Honda Motor (HMC -0.03%) said Tuesday that it will suspend production at its North American factories for six days in an effort to adjust to an expected drop in demand amid the COVID-19 pandemic. 

All of the automaker's assembly plants in the U.S., Canada, and Mexico will suspend production on March 23; the current plan is for them to restart production on March 31. The engine and transmission factories that supply those plants will shut down for the same period.

Honda said that all employees would continue to receive full pay through the shutdown period. 

Partially-assembled Acura RDX SUVs move down an assembly line amid robots at Honda's plant in East Liberty, Ohio.

Honda's assembly plant in East Liberty, Ohio, is one of eight North American assembly plants that Honda will idle for at least six days. Image source: Honda Motor Co., Ltd.

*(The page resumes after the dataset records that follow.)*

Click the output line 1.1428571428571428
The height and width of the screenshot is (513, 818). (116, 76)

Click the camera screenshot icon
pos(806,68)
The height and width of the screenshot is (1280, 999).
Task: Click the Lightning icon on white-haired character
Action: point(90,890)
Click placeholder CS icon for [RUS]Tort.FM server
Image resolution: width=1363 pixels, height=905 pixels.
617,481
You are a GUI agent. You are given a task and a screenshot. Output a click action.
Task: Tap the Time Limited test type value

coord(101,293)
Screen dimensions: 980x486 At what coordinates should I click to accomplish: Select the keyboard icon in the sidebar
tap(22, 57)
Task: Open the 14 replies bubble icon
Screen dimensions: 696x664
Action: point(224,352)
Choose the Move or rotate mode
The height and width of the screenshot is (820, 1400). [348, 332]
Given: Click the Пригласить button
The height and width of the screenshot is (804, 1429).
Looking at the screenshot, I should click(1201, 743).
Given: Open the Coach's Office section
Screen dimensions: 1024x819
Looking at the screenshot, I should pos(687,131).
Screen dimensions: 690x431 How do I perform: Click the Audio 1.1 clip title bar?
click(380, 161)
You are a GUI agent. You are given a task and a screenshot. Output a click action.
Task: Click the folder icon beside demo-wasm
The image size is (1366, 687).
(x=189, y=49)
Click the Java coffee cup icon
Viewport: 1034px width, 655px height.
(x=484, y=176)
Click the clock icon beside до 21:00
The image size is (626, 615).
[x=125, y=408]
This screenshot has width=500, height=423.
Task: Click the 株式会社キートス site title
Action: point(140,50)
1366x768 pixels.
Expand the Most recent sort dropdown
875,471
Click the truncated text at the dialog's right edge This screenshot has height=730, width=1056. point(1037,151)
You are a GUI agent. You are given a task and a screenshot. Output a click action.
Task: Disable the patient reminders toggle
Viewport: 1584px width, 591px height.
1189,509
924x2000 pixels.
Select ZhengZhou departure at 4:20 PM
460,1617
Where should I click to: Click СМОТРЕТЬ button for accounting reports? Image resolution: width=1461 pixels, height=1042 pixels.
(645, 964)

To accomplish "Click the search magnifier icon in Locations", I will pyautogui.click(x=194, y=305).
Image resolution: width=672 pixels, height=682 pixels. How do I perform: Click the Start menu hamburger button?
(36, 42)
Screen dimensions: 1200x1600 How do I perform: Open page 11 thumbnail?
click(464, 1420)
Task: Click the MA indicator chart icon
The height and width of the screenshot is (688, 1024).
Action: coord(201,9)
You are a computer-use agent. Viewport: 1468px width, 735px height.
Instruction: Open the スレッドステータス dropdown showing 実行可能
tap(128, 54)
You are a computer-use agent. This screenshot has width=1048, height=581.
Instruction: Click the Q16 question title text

Honda is the first automaker to announce shutdowns of its U.S. factories since the outbreak of the novel coronavirus. Several of its peers, including Ford Motor (F -3.95%) and BMW AG (BMWYY 0.48%) (BAMXF -1.94%), have already announced plans to close factories in Europe due to dwindling demand and health concerns.

Health authorities in the U.S., Canada, and Europe are urging companies to take aggressive measures to ensure "social distancing" between employees in an effort to slow the spread of COVID-19 and prevent the pandemic from overwhelming healthcare systems. 

Honda expects the shutdowns to reduce its production by about 40,000 vehicles. The company sold about 120,000 vehicles in the U.S. in February.